**DIRECTIONS FOR THIS TASK:**
Extract each line of the items below that contains the string "width". Case counts.
═══ TASK DATA
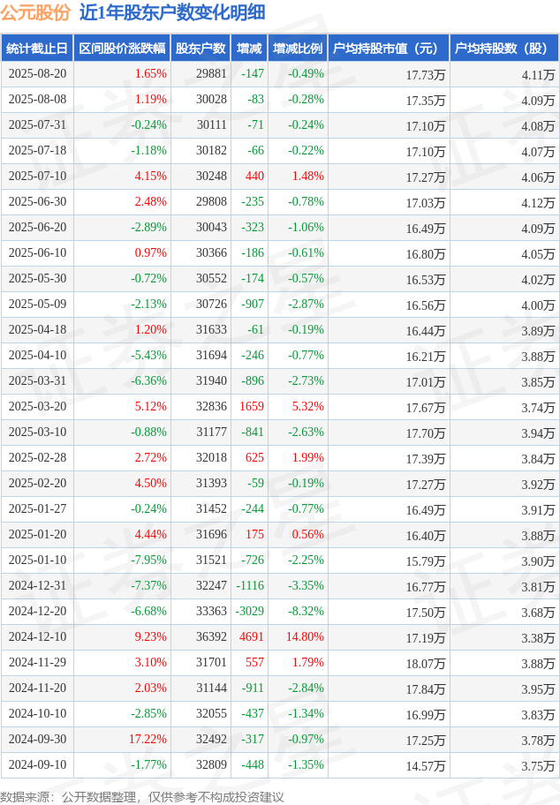Click the 户均持股市值（元） column header
Viewport: 560px width, 805px height.
(389, 49)
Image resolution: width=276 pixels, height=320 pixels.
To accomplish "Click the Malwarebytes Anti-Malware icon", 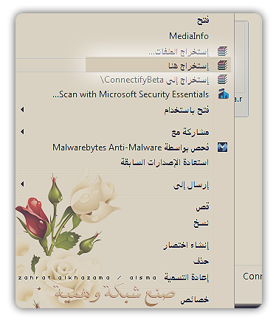I will tap(223, 147).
══════
**RESPONSE TO THE EXERCISE:**
Viewport: 560px width, 805px height.
Image resolution: width=276 pixels, height=320 pixels.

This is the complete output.